Artificial intelligence systems are rapidly entering healthcare, finance, public services and other safety‑critical domains. Yet current engineering practices remain model‑centric, focusing on accuracy, robustness, fairness and interpretability.
These properties are necessary but insufficient once the AI system is deployed, because it operates within a constantly evolving socio‑technical environment characterized by distribution shifts, institutional constraints, human feedback loops, privacy requirements and interactions among multiple AI agents.
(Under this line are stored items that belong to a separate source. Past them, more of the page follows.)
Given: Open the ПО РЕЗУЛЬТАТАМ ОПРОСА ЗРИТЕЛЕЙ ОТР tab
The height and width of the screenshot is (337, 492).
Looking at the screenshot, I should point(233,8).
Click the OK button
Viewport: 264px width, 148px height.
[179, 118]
To address this gap we propose AI Deployment Accountability Engineering (ADAE), which treats accountability as a deployment‑layer property rather than a property of an individual model. ADAE aims to provide continuous, measurable and actionable monitoring of whether a deployed system stays within acceptable risk limits, to discover the contexts in which failures arise, to attribute responsibility across technical and human components, to translate technical failures into downstream consequences, and to support timely intervention.
The research agenda of ADAE is built around four inter‑connected pillars:
- Structured discovery of context‑dependent failure modes;
- Privacy‑preserving accountability measurement;
- System‑level risk analysis for agentic AI;
- Translation of technical failures into operational and institutional risks.
The overarching goal is to establish foundational principles, mathematical tools and system architectures that enable accountable AI deployment in safety‑critical applications.
Review: ADAE shifts the focus from isolated models to the whole deployed ecosystem, offering a systematic path toward sustained safety. Realizing this vision will require interdisciplinary collaboration and scalable monitoring solutions.